* CONJUNTO DE TAREFAS:
1 - No texto sobre a ética no PS, em que canal o ministro dos Negócios Estrangeiros afirmou que "a ética, não é apenas a da lei"?
2 - Por favor, dê seguimento ao texto sobre a ética no PS e os casos de Sócrates e Pinho a partir do ponto em que ele termina.

* TEXTO EXTRAÍDO:
----

Inqualificável e intolerável

Na passada quarta-feira, dia  2 de Maio corrente, numa entrevista concedida à SIC-Notícias, o ministro dos Negócios Estrangeiros e n.º 2 do Governo da República, Augusto santos Silva afirmou que “a ética, não é apenas a da lei”.

Nesse mesmo dia, e também a propósito dos casos que envolvem o ex-primeiro-ministro José Sócrates e o ex-ministro da Economia, Manuel Pinho, quer o presidente do PS e seu líder parlamentar na Assembleia da República, Carlos César, quer o porta-voz do partido, o deputado João Galamba, já haviam comentado o assunto, afirmando-se “envergonhado” e “enraivecido” (César) e “incomodado “ e “embaraçado” (Galamba).

Ou seja, de repente, o PS deixou de fazer de conta que os casos de Sócrates e de Pinho não tinham contornos gravíssimos,  na medida em que  um é acusado de corrupção e de branqueamento de capitais, etc., e outro suspeito de ter recebido durante mais de uma década uma avultada “mesada” do Grupo Espírito Santo, inclusive no decorrer do exercício de funções ministeriais, depositada em contas offshore.

Sendo certo que competirá  aos tribunais determinar se, um e outro, cometeram ilícitos criminais, do ponto de vista ético, não restam dúvidas, designadamente de que o ex-primeiro-ministro teve cortamentos completamente inaceitáveis, confirmados, aliás, pelo próprio ao assumir que viveu com dinheiro emprestado pelo amigo, Carlos Santos Silva, usufruindo de uma vida de fausto, nomeadamente em Paris, mas não só, incompatível com os seus rendimentos pessoais.

Neste particular, releve-se a posição adoptada pelo fundador do PS e criador do Serviço Nacional de Saúde, António Arnaut que em declarações ao jornal on-line “Observador” foi peremptório:  “Levou uma vida acima das suas possibilidades, acima daqueles que são os padrões indissociáveis da ética republicana e socialista”.

Em sentido contrário, pronunciou-se Arons de Carvalho, também fundador do PS, que não teve pejo em afirmar  ao jornal “I”: “Não acho que seja reprovável uma pessoa (Sócrates)viver com dinheiro emprestado de outra”. Simplesmente deplorável! O mesmo se deve dizer, de resto, relativamente a Manuel Pinho, cujo silêncio é por demais ensurdecedor.

----

* EXCERTOS DE DADOS:
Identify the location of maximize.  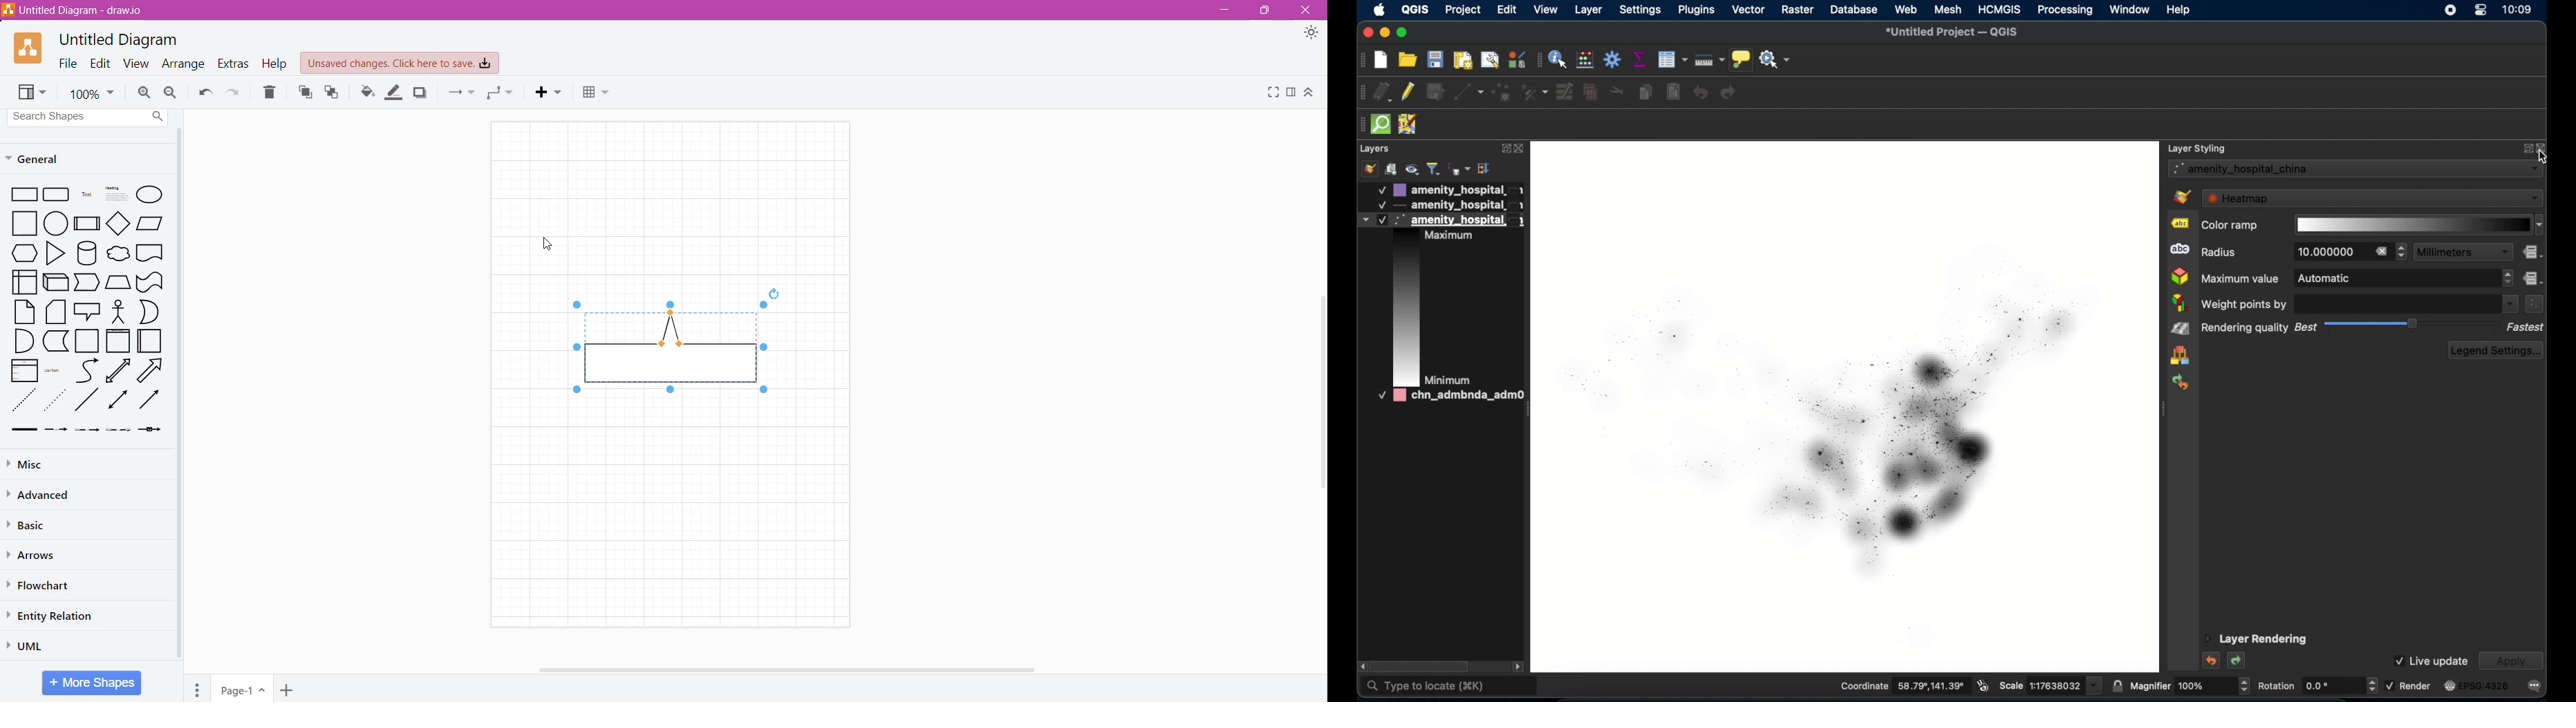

----

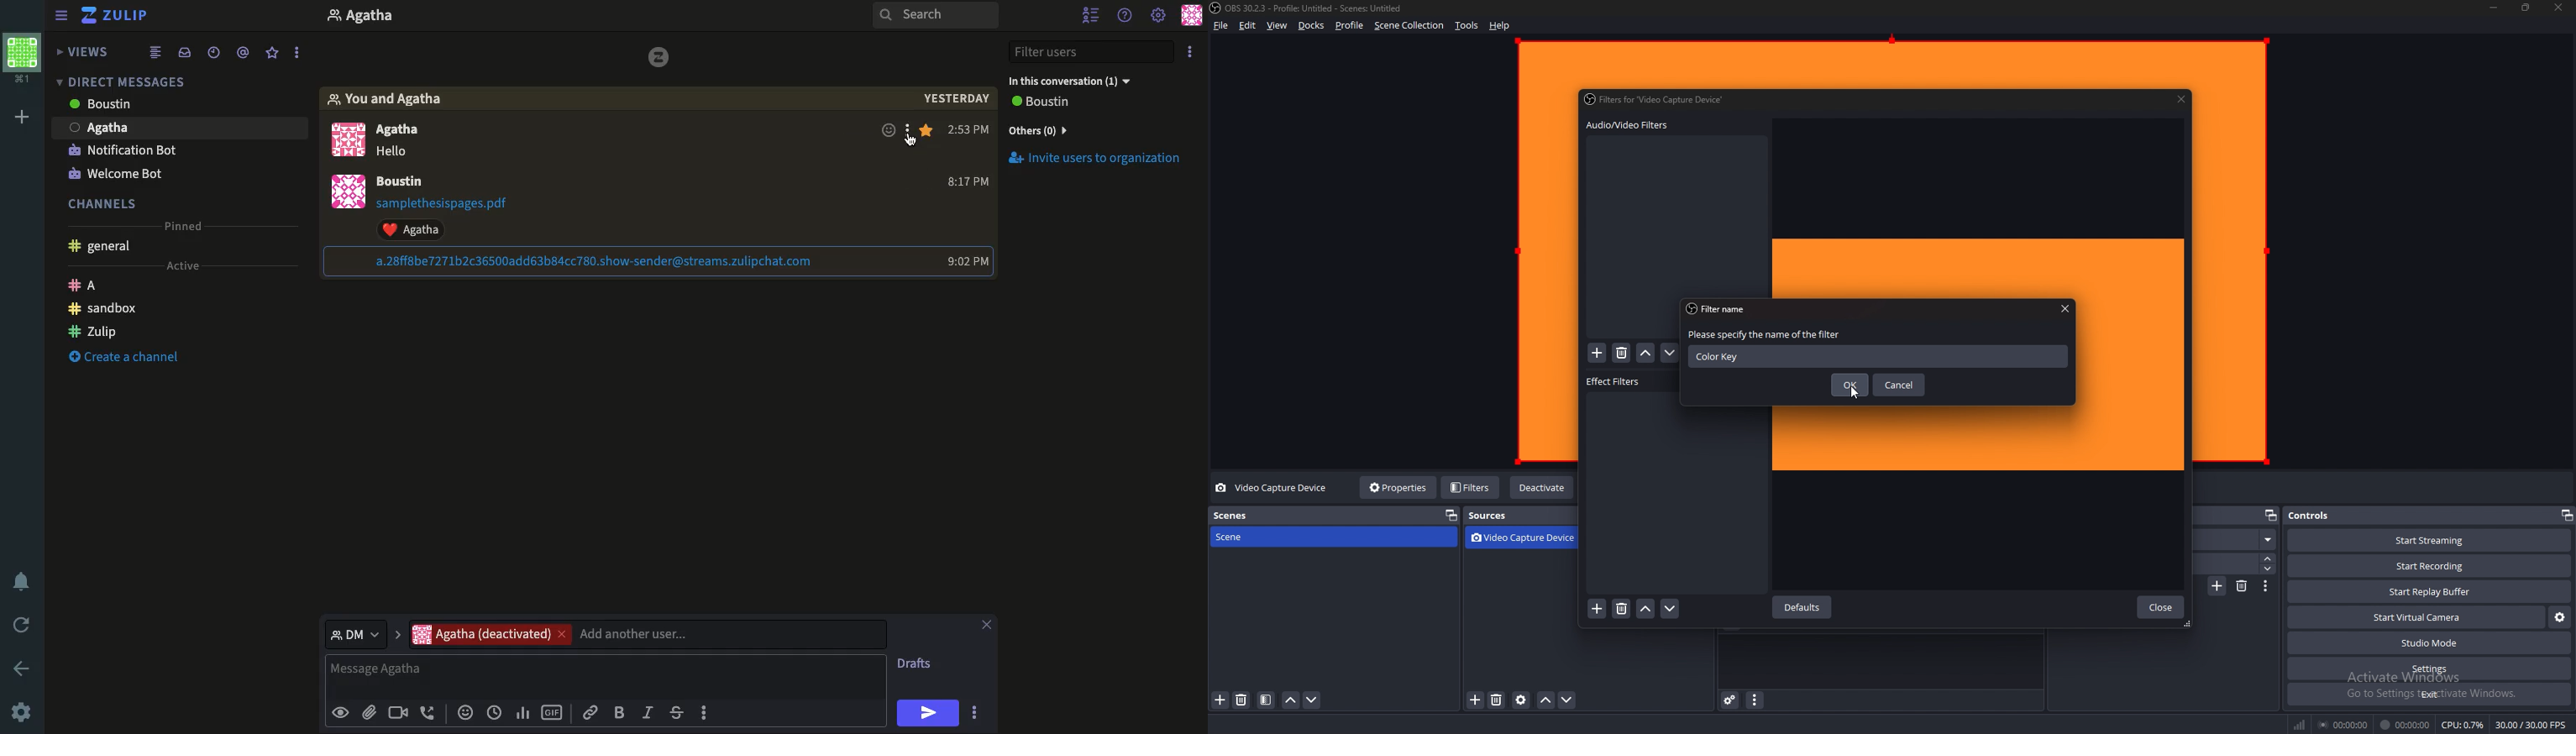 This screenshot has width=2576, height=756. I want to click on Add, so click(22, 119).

----

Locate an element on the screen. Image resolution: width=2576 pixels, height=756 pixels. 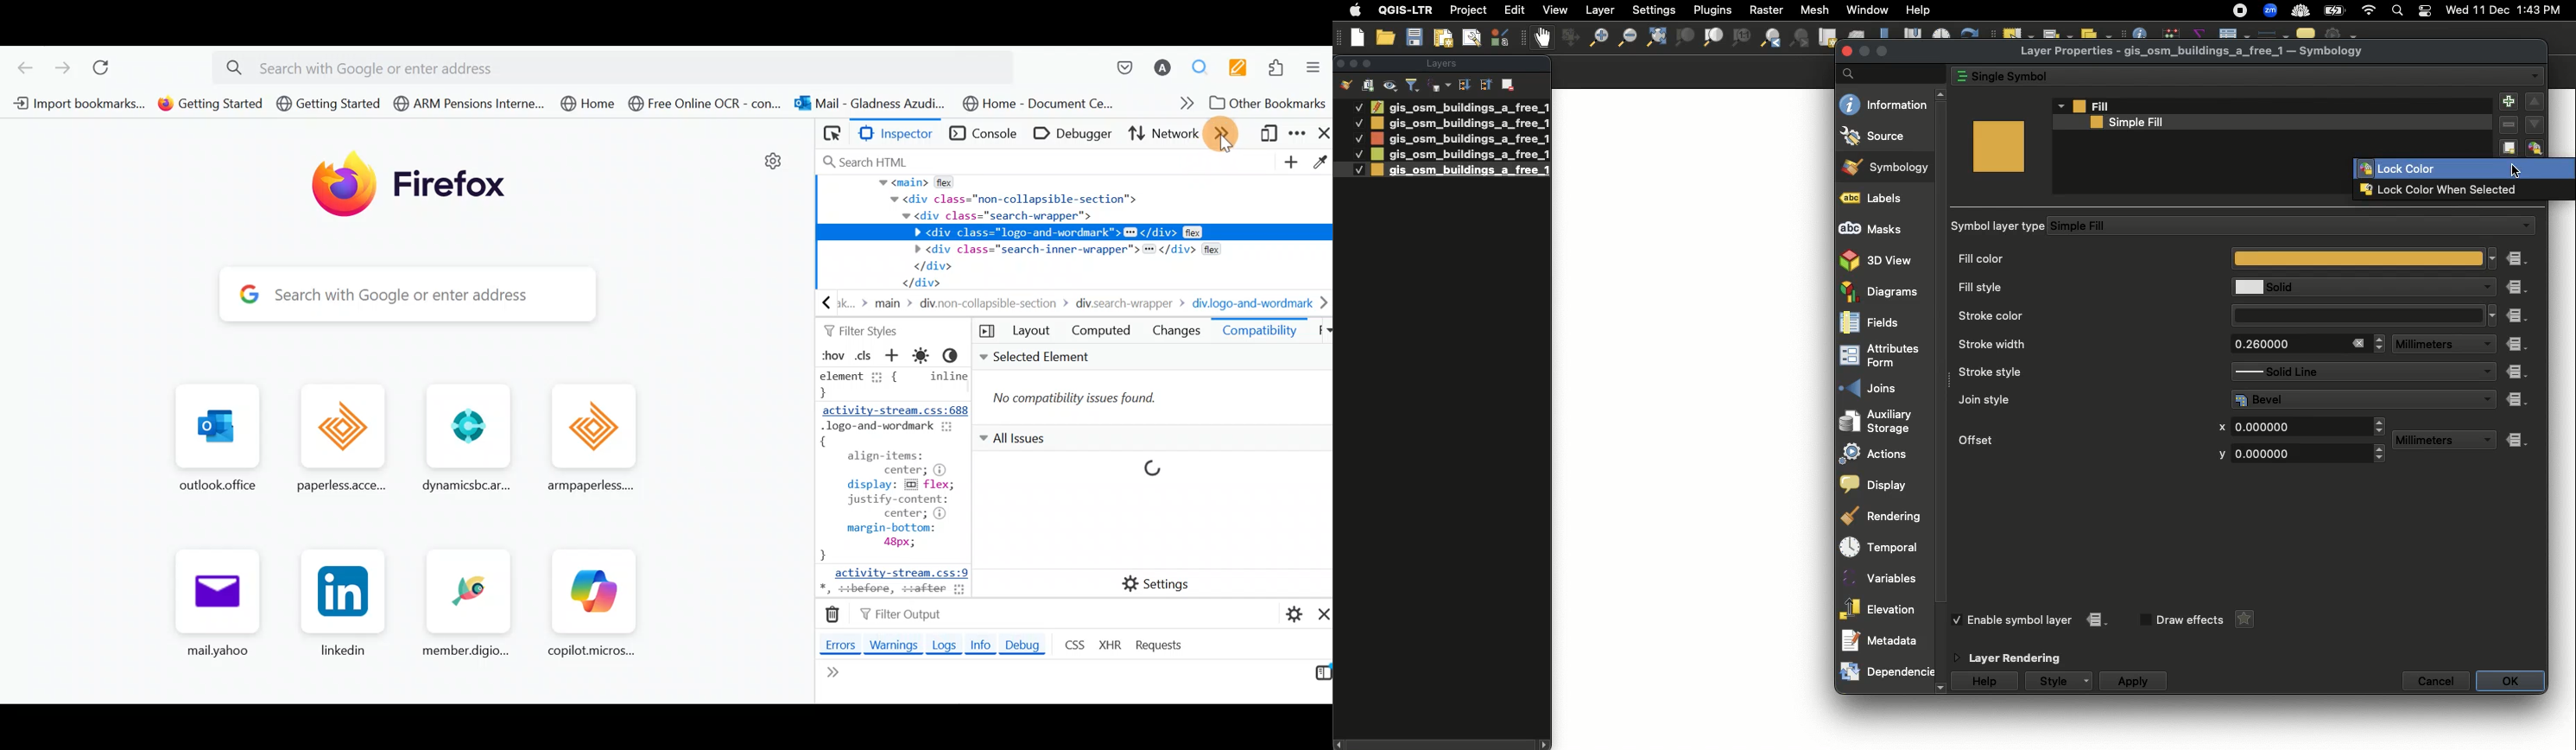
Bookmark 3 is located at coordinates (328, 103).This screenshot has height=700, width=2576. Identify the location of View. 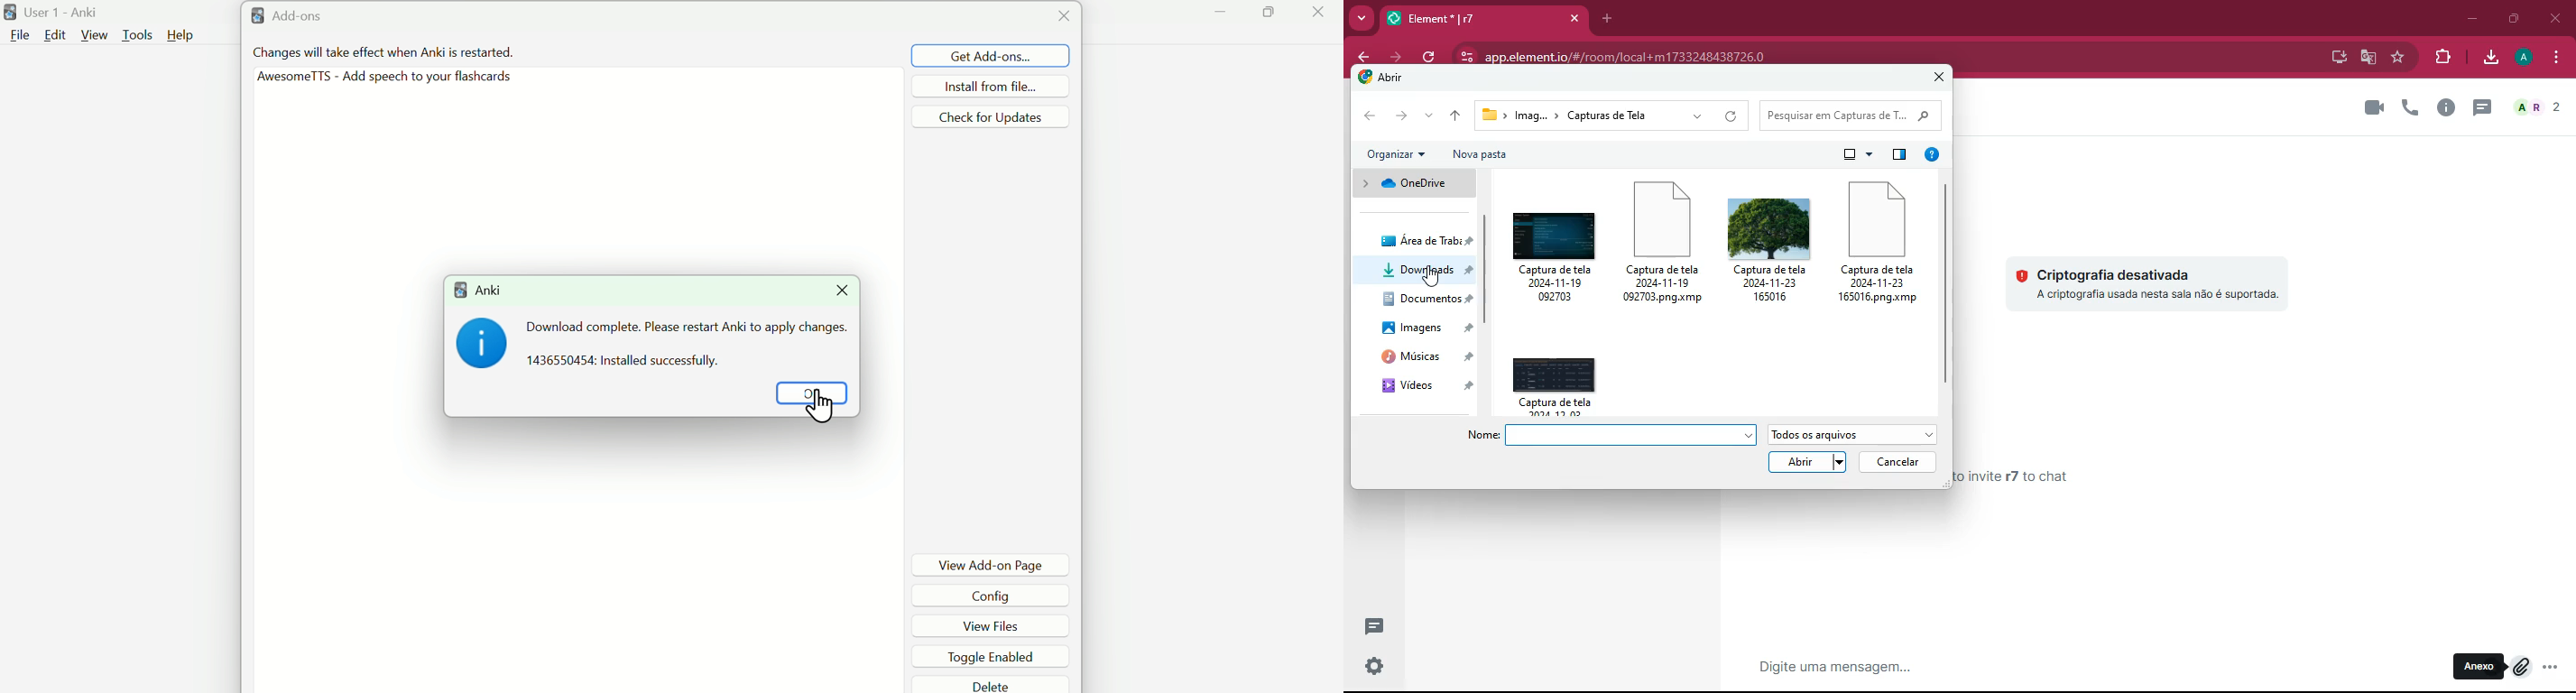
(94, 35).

----

* RESPOSTAS ESPERADAS:
1 - Na SIC-Notícias.

2 -
É verdade que, quando José Sócrates foi detido, no âmbito da designada “Operação Marquês”, António Costa disse que o mesmo iria bater-se  pela “sua verdade”.  O que podia ser já interpretado como um sinal de distanciamento. Mas, deduzida  a acusação, conhecidos os crimes que lhe são imputados, e tendo em conta o longo tempo que ainda distará do culminar deste processo, não se vislumbra como é que o PS poderia continuar a conviver com tudo isto, sem, entretanto, tomar  uma posição clara – a propósito da expressão “sua verdade” atrevo-me  a dizer que, com o decorrer do tempo, Sócrates contará com, cada vez menos, crentes na sua versão dos factos, dos acontecimentos. Pessoalmente,  devo acrescentar que fiquei siderado com a declaração proferida por Sócrates, durante os interrogatórios a que foi submetido, de que a grande motivação para o seu envolvimento na política era a “vaidade”. E eu a pensar que as pessoas o fazem para contribuir para solucionar problemas, para edificar uma melhor sociedade. Ingenuidade minha… .

Provavelmente, se Rui Rio não tivesse decidido querer ouvir Pinho no Parlamento, o PS manteria a chamada low profile. E limitar-nos-íamos  a ouvir vozes isoladas como a da eurodeputada Ana Gomes que, uma vez mais, honra  lhe seja feita, fez questão de, de forma clara, e frontal, assumir que, o PS não poderia comportar-se como se nada de grave se passasse.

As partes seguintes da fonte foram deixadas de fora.